Fides et Ratio (Fe y Razón) es el título de la última encíclica de San Juan Pablo II, publicada en 1998, en la que explica la relación entre la fe y la razón, a las que compara con «las dos alas con la que el espíritu humano se eleva hacia la contemplación de la verdad. Es Dios quien ha puesto en el corazón del hombre el deseo de conocer la verdad y, en definitiva, de conocerle a Él para que, conociéndole y amándole, llegue también a la plena verdad sobre sí mismo».
En esas líneas se condensa el contenido de la Encíclica, que ofrece criterios claros sobre un tema controvertido a lo largo de la historia: la relación entre la fe y la razón: ¿son dos conceptos que se oponen?, ¿la razón invalida la fe?, ¿todo lo que no puede ser explicado por la razón es falso?
San Juan Pablo II cree en la razón y lo explica, cree en lo que enseña la fe y lo explica también. No dice que los misterios de la fe sean siempre totalmente comprensibles por el entendimiento humano, pero también aclara que la razón no debe rechazar el misterio.

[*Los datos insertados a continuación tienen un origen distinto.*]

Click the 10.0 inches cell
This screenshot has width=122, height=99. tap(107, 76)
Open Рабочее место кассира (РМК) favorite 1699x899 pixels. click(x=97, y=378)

Vamos por partes: explica el Catecismo que la fe es una virtud sobrenatural, infundida en el alma por el bautismo por la que creemos en Dios y en todo lo que Él nos ha dicho y revelado, y lo que la Santa Iglesia nos propone como objeto de fe. En el cristianismo la fe no es pasiva, sino que anima a una vida activa alineada con los ideales y ejemplo de vida de Jesús.
Por su parte la razón es la facultad del ser humano de pensar, reflexionar, en definitiva, de razonar, para llegar a una conclusión o formar juicios de una determinada situación o cosa. Es un don de Dios que nos asemeja a Él y nos abre la posibilidad de llegar a las verdades objetivas, al bien objetivo, a la realidad misma y, en consecuencia a la auténtica libertad.
Retomando el símil de las dos alas, la fe y la razón no se oponen, sino que funcionan juntas, porque la fe, como virtud teologal, perfecciona sobrenaturalmente la razón, como facultad del hombre para conocer la verdad.
Esto nos lleva a huir de la “fe del carbonero”, expresión utilizada por un arzobispo de Ávila, en el siglo XV, para explicar cómo era la fe de un carbonero que conocía: se limitaba a creer lo que la Iglesia le decía y ya está, no se metía en más complicaciones, ignoraba la razón; pero esa no es la fe que demanda la Iglesia a los cristianos en los tiempos actuales, especialmente a los cofrades.
Claro que hay una frontera entre razón y fe, pero también hay «un espacio donde se encuentran», por eso la fe ha de ser ilustrada, razonada, entendida, si no queremos encontrar hombres y mujeres sin fundamento racional para su existencia, sin religión, sin identidad, sujetos a la más engañosa de las modas: la de las ideologías.
Las hermandades y cofradías son, por su propia naturaleza, espacios de perfeccionamiento cristiano, de formación. No vale refugiarse en los cultos, cofradía y actividades sociales, ignorando lo demás. La hermandad como tal no existe, son sus hermanos. Tampoco existen hermandades bien formadas o poco formadas, sino sus hermanos, de ahí la responsabilidad del Hermano Mayor y los miembros de la Junta de Gobierno encargados de estos temas, sin olvidar el imprescindible aliento del Director Espiritual.